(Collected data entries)
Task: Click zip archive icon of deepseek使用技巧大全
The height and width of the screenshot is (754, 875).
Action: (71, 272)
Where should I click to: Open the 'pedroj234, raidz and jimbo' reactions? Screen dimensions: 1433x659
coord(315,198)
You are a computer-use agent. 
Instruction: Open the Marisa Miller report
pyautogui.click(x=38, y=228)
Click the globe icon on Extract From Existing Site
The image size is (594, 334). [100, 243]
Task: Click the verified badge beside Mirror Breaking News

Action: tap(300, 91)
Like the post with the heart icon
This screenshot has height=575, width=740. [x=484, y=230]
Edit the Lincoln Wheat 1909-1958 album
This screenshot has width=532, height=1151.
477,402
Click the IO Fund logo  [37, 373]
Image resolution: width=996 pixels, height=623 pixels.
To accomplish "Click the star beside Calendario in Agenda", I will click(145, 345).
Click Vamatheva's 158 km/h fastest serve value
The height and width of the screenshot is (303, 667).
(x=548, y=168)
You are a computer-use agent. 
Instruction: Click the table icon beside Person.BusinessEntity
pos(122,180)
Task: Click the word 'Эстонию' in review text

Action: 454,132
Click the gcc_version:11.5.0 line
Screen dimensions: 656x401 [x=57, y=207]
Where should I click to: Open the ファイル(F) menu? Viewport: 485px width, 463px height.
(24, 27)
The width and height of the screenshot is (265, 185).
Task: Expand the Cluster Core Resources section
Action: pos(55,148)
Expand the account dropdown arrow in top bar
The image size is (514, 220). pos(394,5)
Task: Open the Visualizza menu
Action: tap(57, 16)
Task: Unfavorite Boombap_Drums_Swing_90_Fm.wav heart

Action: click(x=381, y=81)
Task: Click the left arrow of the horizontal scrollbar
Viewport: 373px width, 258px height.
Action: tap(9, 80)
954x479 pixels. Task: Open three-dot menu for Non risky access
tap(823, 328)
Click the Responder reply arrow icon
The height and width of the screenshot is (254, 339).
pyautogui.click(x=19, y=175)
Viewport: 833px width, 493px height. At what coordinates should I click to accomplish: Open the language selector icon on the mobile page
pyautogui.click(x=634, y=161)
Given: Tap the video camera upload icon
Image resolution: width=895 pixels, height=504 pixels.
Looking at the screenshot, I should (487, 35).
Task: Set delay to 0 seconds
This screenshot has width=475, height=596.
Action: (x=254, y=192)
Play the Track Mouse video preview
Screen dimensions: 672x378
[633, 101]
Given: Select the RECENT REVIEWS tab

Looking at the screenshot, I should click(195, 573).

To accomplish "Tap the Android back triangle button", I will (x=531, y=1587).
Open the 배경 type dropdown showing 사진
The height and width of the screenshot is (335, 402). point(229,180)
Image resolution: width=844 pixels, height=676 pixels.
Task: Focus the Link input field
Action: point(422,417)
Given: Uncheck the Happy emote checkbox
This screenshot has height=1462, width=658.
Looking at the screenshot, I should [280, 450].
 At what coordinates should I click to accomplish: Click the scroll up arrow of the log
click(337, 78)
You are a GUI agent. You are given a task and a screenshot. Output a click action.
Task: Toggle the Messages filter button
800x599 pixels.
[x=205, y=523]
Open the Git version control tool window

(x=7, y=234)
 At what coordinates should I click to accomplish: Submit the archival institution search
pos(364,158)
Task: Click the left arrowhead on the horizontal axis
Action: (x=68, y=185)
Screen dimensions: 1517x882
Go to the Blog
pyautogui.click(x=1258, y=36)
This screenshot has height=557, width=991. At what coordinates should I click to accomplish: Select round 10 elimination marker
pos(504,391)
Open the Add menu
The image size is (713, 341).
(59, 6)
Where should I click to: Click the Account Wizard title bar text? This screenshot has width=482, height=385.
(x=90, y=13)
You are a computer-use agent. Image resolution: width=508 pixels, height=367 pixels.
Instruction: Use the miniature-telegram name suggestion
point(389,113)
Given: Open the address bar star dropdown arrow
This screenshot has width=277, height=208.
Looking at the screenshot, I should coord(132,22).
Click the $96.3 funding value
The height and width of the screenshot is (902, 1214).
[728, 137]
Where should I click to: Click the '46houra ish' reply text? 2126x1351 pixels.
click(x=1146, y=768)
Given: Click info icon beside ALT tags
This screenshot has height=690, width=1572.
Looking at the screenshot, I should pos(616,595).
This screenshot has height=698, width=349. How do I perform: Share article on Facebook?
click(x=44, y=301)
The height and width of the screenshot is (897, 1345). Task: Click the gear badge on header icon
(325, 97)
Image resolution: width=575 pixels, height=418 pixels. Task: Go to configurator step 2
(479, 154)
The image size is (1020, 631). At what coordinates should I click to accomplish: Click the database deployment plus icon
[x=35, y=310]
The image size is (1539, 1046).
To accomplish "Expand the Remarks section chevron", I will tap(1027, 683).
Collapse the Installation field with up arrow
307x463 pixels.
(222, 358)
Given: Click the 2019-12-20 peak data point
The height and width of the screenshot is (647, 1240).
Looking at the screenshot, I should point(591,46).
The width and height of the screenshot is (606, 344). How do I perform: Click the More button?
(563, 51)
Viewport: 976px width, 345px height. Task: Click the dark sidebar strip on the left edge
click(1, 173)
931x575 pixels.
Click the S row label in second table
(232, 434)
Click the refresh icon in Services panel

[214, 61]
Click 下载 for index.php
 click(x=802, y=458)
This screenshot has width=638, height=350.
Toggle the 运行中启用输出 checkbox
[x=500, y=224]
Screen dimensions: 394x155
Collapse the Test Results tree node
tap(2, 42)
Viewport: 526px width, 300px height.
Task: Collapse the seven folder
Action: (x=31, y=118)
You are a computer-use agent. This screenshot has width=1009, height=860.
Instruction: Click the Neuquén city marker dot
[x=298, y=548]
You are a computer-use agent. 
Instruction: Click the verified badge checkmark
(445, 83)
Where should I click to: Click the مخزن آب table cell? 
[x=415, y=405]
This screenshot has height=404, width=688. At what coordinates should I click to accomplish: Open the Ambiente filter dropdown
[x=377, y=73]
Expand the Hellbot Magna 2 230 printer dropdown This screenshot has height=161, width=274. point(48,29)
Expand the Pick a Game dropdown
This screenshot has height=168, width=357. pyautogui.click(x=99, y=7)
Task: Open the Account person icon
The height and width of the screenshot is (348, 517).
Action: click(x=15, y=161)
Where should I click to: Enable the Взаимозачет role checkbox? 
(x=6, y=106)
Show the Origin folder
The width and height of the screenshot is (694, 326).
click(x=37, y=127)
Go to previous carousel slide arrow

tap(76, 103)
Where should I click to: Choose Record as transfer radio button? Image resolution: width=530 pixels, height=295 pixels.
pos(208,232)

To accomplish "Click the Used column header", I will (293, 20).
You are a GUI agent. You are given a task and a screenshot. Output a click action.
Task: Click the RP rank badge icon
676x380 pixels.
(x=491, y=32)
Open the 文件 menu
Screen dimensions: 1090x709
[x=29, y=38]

_What is being asked_. Give back all the records above exactly. Keep every word.

_Task solution_.
Task: Click zip archive icon of deepseek使用技巧大全
The height and width of the screenshot is (754, 875).
Action: (71, 272)
Where should I click to: Open the 'pedroj234, raidz and jimbo' reactions? Screen dimensions: 1433x659
coord(315,198)
You are a computer-use agent. 
Instruction: Open the Marisa Miller report
pyautogui.click(x=38, y=228)
Click the globe icon on Extract From Existing Site
The image size is (594, 334). [100, 243]
Task: Click the verified badge beside Mirror Breaking News

Action: tap(300, 91)
Like the post with the heart icon
This screenshot has height=575, width=740. [x=484, y=230]
Edit the Lincoln Wheat 1909-1958 album
This screenshot has width=532, height=1151.
477,402
Click the IO Fund logo  [37, 373]
Image resolution: width=996 pixels, height=623 pixels.
To accomplish "Click the star beside Calendario in Agenda", I will click(145, 345).
Click Vamatheva's 158 km/h fastest serve value
The height and width of the screenshot is (303, 667).
(x=548, y=168)
You are a computer-use agent. 
Instruction: Click the table icon beside Person.BusinessEntity
pos(122,180)
Task: Click the word 'Эстонию' in review text

Action: 454,132
Click the gcc_version:11.5.0 line
Screen dimensions: 656x401 [x=57, y=207]
Where should I click to: Open the ファイル(F) menu? Viewport: 485px width, 463px height.
(24, 27)
The width and height of the screenshot is (265, 185).
Task: Expand the Cluster Core Resources section
Action: pos(55,148)
Expand the account dropdown arrow in top bar
The image size is (514, 220). pos(394,5)
Task: Open the Visualizza menu
Action: tap(57, 16)
Task: Unfavorite Boombap_Drums_Swing_90_Fm.wav heart

Action: click(x=381, y=81)
Task: Click the left arrow of the horizontal scrollbar
Viewport: 373px width, 258px height.
Action: tap(9, 80)
954x479 pixels. Task: Open three-dot menu for Non risky access
tap(823, 328)
Click the Responder reply arrow icon
The height and width of the screenshot is (254, 339).
pyautogui.click(x=19, y=175)
Viewport: 833px width, 493px height. At what coordinates should I click to accomplish: Open the language selector icon on the mobile page
pyautogui.click(x=634, y=161)
Given: Tap the video camera upload icon
Image resolution: width=895 pixels, height=504 pixels.
Looking at the screenshot, I should (487, 35).
Task: Set delay to 0 seconds
This screenshot has width=475, height=596.
Action: (x=254, y=192)
Play the Track Mouse video preview
Screen dimensions: 672x378
[633, 101]
Given: Select the RECENT REVIEWS tab

Looking at the screenshot, I should click(195, 573).

To accomplish "Tap the Android back triangle button", I will (x=531, y=1587).
Open the 배경 type dropdown showing 사진
The height and width of the screenshot is (335, 402). point(229,180)
Image resolution: width=844 pixels, height=676 pixels.
Task: Focus the Link input field
Action: point(422,417)
Given: Uncheck the Happy emote checkbox
This screenshot has height=1462, width=658.
Looking at the screenshot, I should [280, 450].
 At what coordinates should I click to accomplish: Click the scroll up arrow of the log
click(337, 78)
You are a GUI agent. You are given a task and a screenshot. Output a click action.
Task: Toggle the Messages filter button
800x599 pixels.
[x=205, y=523]
Open the Git version control tool window

(x=7, y=234)
 At what coordinates should I click to accomplish: Submit the archival institution search
pos(364,158)
Task: Click the left arrowhead on the horizontal axis
Action: (x=68, y=185)
Screen dimensions: 1517x882
Go to the Blog
pyautogui.click(x=1258, y=36)
This screenshot has height=557, width=991. At what coordinates should I click to accomplish: Select round 10 elimination marker
pos(504,391)
Open the Add menu
The image size is (713, 341).
(59, 6)
Where should I click to: Click the Account Wizard title bar text? This screenshot has width=482, height=385.
(x=90, y=13)
You are a computer-use agent. Image resolution: width=508 pixels, height=367 pixels.
Instruction: Use the miniature-telegram name suggestion
point(389,113)
Given: Open the address bar star dropdown arrow
This screenshot has width=277, height=208.
Looking at the screenshot, I should coord(132,22).
Click the $96.3 funding value
The height and width of the screenshot is (902, 1214).
[728, 137]
Where should I click to: Click the '46houra ish' reply text? 2126x1351 pixels.
click(x=1146, y=768)
Given: Click info icon beside ALT tags
This screenshot has height=690, width=1572.
Looking at the screenshot, I should pos(616,595).
This screenshot has height=698, width=349. How do I perform: Share article on Facebook?
click(x=44, y=301)
The height and width of the screenshot is (897, 1345). Task: Click the gear badge on header icon
(325, 97)
Image resolution: width=575 pixels, height=418 pixels. Task: Go to configurator step 2
(479, 154)
The image size is (1020, 631). At what coordinates should I click to accomplish: Click the database deployment plus icon
[x=35, y=310]
The image size is (1539, 1046).
To accomplish "Expand the Remarks section chevron", I will tap(1027, 683).
Collapse the Installation field with up arrow
307x463 pixels.
(222, 358)
Given: Click the 2019-12-20 peak data point
The height and width of the screenshot is (647, 1240).
Looking at the screenshot, I should point(591,46).
The width and height of the screenshot is (606, 344). How do I perform: Click the More button?
(563, 51)
Viewport: 976px width, 345px height. Task: Click the dark sidebar strip on the left edge
click(1, 173)
931x575 pixels.
Click the S row label in second table
(232, 434)
Click the refresh icon in Services panel

[214, 61]
Click 下载 for index.php
 click(x=802, y=458)
This screenshot has width=638, height=350.
Toggle the 运行中启用输出 checkbox
[x=500, y=224]
Screen dimensions: 394x155
Collapse the Test Results tree node
tap(2, 42)
Viewport: 526px width, 300px height.
Task: Collapse the seven folder
Action: (x=31, y=118)
You are a computer-use agent. This screenshot has width=1009, height=860.
Instruction: Click the Neuquén city marker dot
[x=298, y=548]
You are a computer-use agent. 
Instruction: Click the verified badge checkmark
(445, 83)
Where should I click to: Click the مخزن آب table cell? 
[x=415, y=405]
This screenshot has height=404, width=688. At what coordinates should I click to accomplish: Open the Ambiente filter dropdown
[x=377, y=73]
Expand the Hellbot Magna 2 230 printer dropdown This screenshot has height=161, width=274. point(48,29)
Expand the Pick a Game dropdown
This screenshot has height=168, width=357. pyautogui.click(x=99, y=7)
Task: Open the Account person icon
The height and width of the screenshot is (348, 517).
Action: click(x=15, y=161)
Where should I click to: Enable the Взаимозачет role checkbox? 
(x=6, y=106)
Show the Origin folder
The width and height of the screenshot is (694, 326).
click(x=37, y=127)
Go to previous carousel slide arrow

tap(76, 103)
Where should I click to: Choose Record as transfer radio button? Image resolution: width=530 pixels, height=295 pixels.
pos(208,232)

To accomplish "Click the Used column header", I will (293, 20).
You are a GUI agent. You are given a task and a screenshot. Output a click action.
Task: Click the RP rank badge icon
676x380 pixels.
(x=491, y=32)
Open the 文件 menu
Screen dimensions: 1090x709
[x=29, y=38]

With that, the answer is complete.